Last autumn, a junior at Chuo University registered his profile on one such scouting site, and received a number of messages from companies about job fairs among other information. He said he wanted to work for real estate developers and was pleased to receive job offers from companies in various sectors related to real estate, such as apartments and housing construction.

“There were many companies I didn’t know about, so it was a good opportunity to get to know them,” he said.

Scouting-style sites have seen a surge in users this year. One of them, OfferBox run by Osaka-based i-plug Co. has about 113,000 registered students who will graduate in March 2022 — up 1.5 times from the previous year — with registered companies also increasing 30% to about 7,500. The number of students who registered at Benesse i-Career Co.’s Doda Campus has doubled from the previous year, with the total number of students in all school years exceeding 350,000.

Behind the increase is a decline in in-person presentations amid the coronavirus crisis.

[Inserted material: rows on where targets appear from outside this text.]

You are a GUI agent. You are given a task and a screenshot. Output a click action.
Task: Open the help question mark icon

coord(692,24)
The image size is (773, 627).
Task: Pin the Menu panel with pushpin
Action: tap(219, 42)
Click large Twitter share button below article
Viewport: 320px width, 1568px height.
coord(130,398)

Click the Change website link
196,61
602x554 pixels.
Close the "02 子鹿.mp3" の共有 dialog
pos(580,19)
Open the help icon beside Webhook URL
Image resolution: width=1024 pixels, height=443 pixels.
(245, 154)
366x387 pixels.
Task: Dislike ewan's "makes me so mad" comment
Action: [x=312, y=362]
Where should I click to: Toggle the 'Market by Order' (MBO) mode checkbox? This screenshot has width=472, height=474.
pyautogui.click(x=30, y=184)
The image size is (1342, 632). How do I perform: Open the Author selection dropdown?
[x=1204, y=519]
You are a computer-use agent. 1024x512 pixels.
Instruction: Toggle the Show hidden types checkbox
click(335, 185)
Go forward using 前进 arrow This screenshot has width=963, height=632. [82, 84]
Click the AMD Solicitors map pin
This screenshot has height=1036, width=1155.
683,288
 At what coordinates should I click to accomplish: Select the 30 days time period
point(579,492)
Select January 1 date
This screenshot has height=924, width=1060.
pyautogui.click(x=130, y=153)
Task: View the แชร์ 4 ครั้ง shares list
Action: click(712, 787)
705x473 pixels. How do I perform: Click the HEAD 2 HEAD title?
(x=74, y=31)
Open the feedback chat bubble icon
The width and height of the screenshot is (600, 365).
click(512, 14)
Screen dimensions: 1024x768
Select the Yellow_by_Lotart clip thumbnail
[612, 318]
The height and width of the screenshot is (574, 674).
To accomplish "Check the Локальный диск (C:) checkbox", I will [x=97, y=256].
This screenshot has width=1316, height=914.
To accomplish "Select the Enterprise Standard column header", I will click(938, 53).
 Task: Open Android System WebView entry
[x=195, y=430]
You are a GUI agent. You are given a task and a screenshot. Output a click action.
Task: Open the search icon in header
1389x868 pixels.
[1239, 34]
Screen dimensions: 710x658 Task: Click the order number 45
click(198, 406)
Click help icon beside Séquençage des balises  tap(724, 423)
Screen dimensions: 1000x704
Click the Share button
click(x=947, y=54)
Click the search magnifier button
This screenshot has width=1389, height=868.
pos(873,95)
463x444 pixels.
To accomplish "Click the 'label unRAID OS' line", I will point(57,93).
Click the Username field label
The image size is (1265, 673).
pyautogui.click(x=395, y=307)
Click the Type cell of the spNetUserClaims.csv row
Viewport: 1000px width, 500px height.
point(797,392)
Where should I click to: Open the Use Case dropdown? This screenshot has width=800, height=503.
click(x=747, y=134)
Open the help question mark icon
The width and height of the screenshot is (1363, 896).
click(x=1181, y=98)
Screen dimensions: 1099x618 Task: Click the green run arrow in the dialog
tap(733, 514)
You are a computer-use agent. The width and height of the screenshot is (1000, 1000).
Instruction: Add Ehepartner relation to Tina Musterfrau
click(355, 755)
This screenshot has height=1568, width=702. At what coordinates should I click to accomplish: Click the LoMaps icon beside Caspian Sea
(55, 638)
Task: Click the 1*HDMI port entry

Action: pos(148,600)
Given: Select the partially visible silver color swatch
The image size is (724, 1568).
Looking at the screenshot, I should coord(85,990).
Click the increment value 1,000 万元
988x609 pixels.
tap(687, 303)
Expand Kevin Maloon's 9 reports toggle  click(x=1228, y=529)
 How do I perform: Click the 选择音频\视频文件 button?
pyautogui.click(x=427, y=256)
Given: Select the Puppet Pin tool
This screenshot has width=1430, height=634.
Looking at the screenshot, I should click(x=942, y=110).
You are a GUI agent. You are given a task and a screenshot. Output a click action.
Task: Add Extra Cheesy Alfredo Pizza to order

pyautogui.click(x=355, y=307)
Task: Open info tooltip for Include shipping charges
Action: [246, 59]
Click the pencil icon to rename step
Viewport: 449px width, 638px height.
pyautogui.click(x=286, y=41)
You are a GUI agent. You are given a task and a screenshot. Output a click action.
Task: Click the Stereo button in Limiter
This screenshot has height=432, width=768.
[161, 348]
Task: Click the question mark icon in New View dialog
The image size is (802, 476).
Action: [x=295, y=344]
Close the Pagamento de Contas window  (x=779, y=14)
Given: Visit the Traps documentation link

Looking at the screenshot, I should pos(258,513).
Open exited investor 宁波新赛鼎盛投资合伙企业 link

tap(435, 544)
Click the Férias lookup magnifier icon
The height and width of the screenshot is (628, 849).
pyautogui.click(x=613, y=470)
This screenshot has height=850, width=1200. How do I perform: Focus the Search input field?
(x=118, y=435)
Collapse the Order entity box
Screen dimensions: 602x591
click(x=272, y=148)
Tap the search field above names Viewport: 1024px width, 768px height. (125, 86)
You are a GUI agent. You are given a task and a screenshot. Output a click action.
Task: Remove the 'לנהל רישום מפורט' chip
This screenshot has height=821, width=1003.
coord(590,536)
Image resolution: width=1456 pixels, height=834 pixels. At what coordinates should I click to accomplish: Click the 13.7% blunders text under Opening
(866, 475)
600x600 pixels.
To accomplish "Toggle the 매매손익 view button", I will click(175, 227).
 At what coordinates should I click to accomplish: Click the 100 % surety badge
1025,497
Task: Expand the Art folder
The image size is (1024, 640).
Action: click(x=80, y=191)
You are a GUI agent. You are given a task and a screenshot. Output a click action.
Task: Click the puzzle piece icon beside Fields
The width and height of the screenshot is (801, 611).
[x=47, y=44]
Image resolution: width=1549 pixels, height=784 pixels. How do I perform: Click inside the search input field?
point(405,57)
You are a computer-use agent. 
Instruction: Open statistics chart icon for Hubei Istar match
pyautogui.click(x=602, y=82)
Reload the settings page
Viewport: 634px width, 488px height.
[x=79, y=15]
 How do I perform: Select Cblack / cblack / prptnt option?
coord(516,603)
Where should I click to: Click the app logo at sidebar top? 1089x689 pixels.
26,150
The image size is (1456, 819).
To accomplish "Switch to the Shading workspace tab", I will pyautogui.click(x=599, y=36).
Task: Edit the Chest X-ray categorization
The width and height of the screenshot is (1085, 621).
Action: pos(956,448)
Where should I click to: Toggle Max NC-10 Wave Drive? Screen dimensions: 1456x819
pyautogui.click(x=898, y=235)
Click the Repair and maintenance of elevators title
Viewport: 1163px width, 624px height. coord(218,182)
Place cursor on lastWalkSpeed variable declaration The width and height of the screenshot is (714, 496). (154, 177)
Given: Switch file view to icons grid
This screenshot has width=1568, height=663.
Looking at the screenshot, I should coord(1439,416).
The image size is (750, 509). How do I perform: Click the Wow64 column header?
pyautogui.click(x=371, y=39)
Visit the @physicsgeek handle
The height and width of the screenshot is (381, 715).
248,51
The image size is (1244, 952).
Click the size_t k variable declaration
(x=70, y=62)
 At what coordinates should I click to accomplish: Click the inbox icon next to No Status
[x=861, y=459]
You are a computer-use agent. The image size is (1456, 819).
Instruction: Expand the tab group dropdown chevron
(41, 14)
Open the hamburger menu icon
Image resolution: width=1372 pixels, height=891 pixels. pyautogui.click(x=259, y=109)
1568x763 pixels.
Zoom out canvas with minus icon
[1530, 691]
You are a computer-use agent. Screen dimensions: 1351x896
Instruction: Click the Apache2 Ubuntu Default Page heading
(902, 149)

In the past, many students became interested in companies or industries that they stumbled across at such events. In the field of online job hunting, job-seekers tend to collect information about only industries they are interested in.

“Scouting-style services allow us to broaden my horizons through connections with industries and companies that I was’t interested in before,” a junior at Waseda University said.

These trends in the job marketplace seem to have driven companies to actively recruit human resources.

Recomm Co., a Tokyo-based, specialist trading company in the information and communications industry, hired 22 of its 37 new recruits through a scouting service this spring.

“Companies that are not widely known cannot attract students if they are passive. Through this service, we can directly recruit students we want and also reduce recruitment costs,” the head of Recomm’s human resources department said.

Tokyo-based personnel consulting firm Neo Career Co. said it would hire some of its new employees via a job-matching service this spring, and increase the percentage of such scouting service hires to about 20% next spring.

However, the pandemic has made it difficult for students to meet companies in certain industries, such as travel and food, even if they registered with these services.

Recruitment consultant Masanao Tanide said: “Students won’t get job offers if they don’t have a list of achievements that they can promote, and companies won’t get their offers accepted if they aren’t attractive enough. In the end, it is all about polishing their shine and marketing themselves.”